Note: VMware GemFire is the commercial product (Broadcom/Tanzu). Apache Geode is the open-source fork. This stack uses GemFire for production (CQ, BOM, support); Geode can be used for local dev with some config changes.

Version Compatibility Matrix

Spring Boot	GemFire BOM	Java	Spark	Iceberg
2.7.x	-	17	3.5.x	1.7.x
3.1.x	spring-boot-3.1-gemfire-10.1:1.0.4	17	3.5.x	1.7.x

Quick Install Commands

Java 17 (Windows - Chocolatey):

    Shell
   
   choco install temurin17

Maven (Windows - Chocolatey):

    Shell
   
   choco install maven

Maven (Linux - apt):

    Shell
   
   sudo apt install openjdk-17-jdk maven

4. The Problem: Part 1 Recap

It has been seven years since I wrote Part 1. Back then, we were building "fast data" pipelines with duct tape. We manually built connectors, fought with cache.xml, and prayed that garbage collection wouldn't freeze our trading platform during market hours.

Pain	What Happened
Manual Dependency Hell	Run `./gradlew clean build` on connector source just to get a JAR
Hive Fragility	Write to Hive tables; job fails -> partial files, zero transaction guarantees
GC Pauses	Heap past 32GB = death sentence for latency

5. The 2026 Reality

I recently rebuilt that legacy stack for a financial risk engine. The requirements were strict:

Hot path: Active exposure in milliseconds (GemFire)
Cold path: Immutable, auditable history of every trade state change for regulators (Iceberg)
Zero downtime: No GC pauses allowed

We built it with VMware GemFire 10.1, Apache Spark 3.5, and Spring Boot 3.

6. Pain Points We Solve

Teams building real-time risk engines hit the same walls.
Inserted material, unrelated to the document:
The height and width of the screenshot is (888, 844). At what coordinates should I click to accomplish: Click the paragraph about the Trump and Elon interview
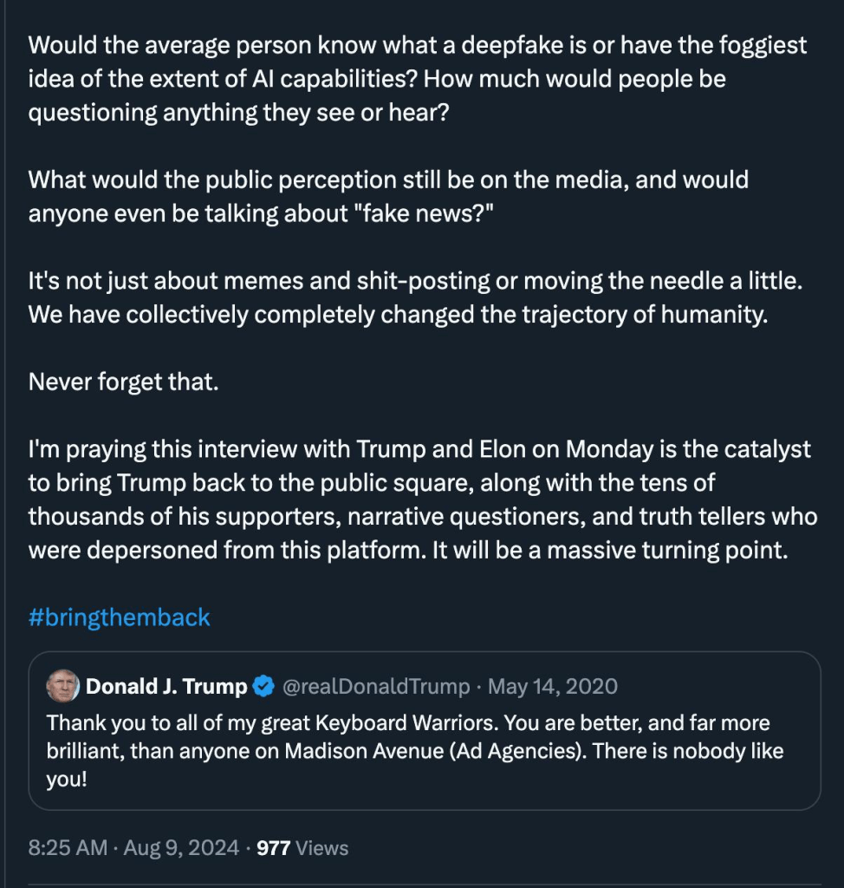coord(422,500)
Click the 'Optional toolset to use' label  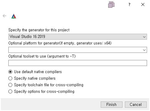click(x=42, y=56)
Here's what we addressed:

Pain Point	Our Contribution
"I can't run Spark on Windows"	`setup-winutils.ps1` - one-click Hadoop native binaries
"I need to see both UIs running"	`run-demo.ps1` - visible windows, 90s Spark UI, auto-open dashboard
"Hive append = duplicate rows"	Iceberg MERGE INTO - upsert with ACID semantics
"Risk alerts are too slow"	Continuous Queries - <2ms push-based alerts
"No GemFire access for local dev"	In-memory hot path - same API, one config change for prod
"Java 17 + Spark = reflection errors"	`MAVEN_OPTS` in run scripts - `--add-opens` preconfigured
"No single E2E command"	`run-e2e.bat` / `run-all.ps1` - one command, repeatable

7. Architecture: The Intraday Loop

We don't just dump data. We implement a "Hot State, Cold History" loop.
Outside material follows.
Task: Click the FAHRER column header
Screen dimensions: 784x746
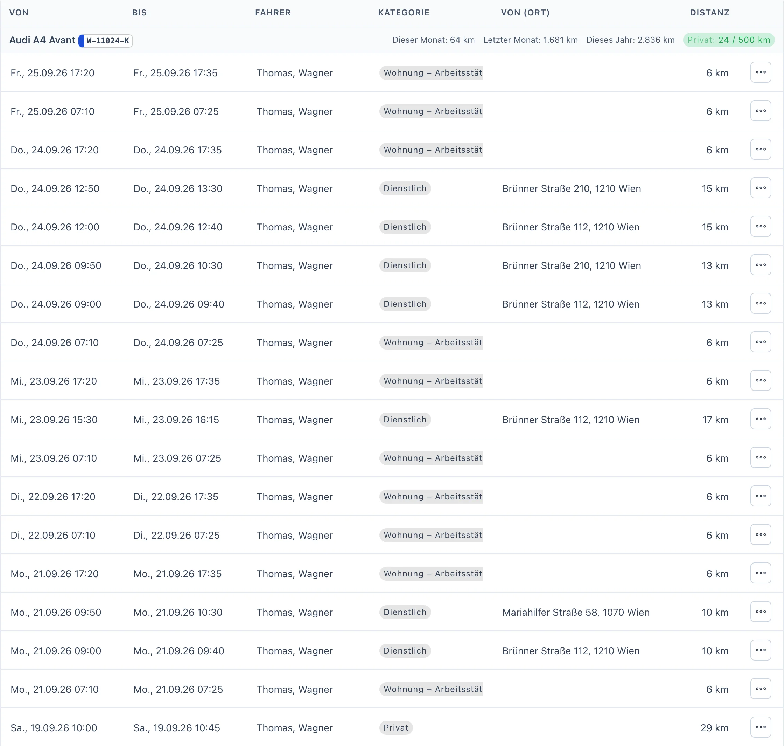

GemFire holds the current state of the Order Book
Spark + Iceberg captures the audit trail (every state transition)

The diagrams below are presented in sequence: start with the high-level flow, then drill into components, then follow the hot-path and cold-path sequences, then see how GemFire/Geode and Spark are structured, and finally, how everything deploys in production.

7.1 High-Level Architecture (Data Flow)

This diagram shows the six-step data flow across the system. Trades enter via FIX or gRPC (step 1), get upserted into GemFire (step 3), trigger continuous queries for real-time alerts (step 4), and are synced to Iceberg via Spark for the audit trail (steps 5-6).
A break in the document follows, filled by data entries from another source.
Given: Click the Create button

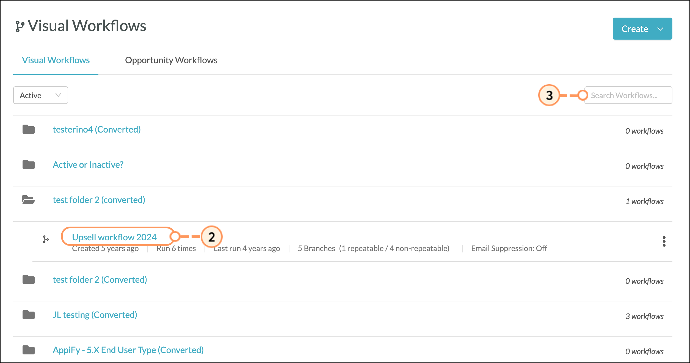Looking at the screenshot, I should pos(635,29).
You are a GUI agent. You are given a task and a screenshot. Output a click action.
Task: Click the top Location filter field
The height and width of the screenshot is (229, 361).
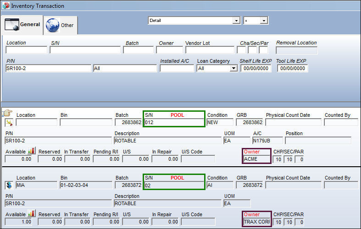(x=26, y=50)
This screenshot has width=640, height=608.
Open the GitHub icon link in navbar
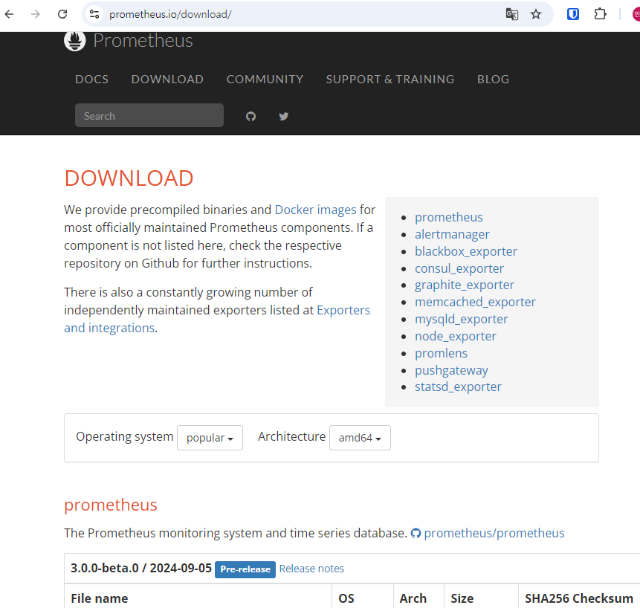point(250,116)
Figure 1: High-level data flow. Steps 1-6 show the path from trade ingestion to hot storage, real-time alerts, and cold audit trail.

7.2 Component Architecture (Layered View)

This layered view shows how each component fits together. The Ingestion Layer accepts trades from multiple protocols; the Application Layer (Spring Boot) orchestrates risk checks and exports; GemFire holds hot state; the Reactive Layer pushes alerts; and Spark syncs to Iceberg.

Figure 2: Component architecture. Five layers from ingestion to cold storage, with data flowing top to bottom.

7.3 Sequence Diagram: Hot Path (Trade Ingestion to Risk Alert)

This sequence shows the millisecond-level flow when a trade breaches the $10M limit. The Algo Engine posts the trade; RiskService upserts to GemFire; the Continuous Query fires asynchronously when the trade matches the OQL predicate; the dashboard displays the CRITICAL alert in under 2ms.

Figure 3: Hot-path sequence. From trade POST to CRITICAL alert in under 2ms. CQ runs on the GemFire server; only matching trades trigger network traffic.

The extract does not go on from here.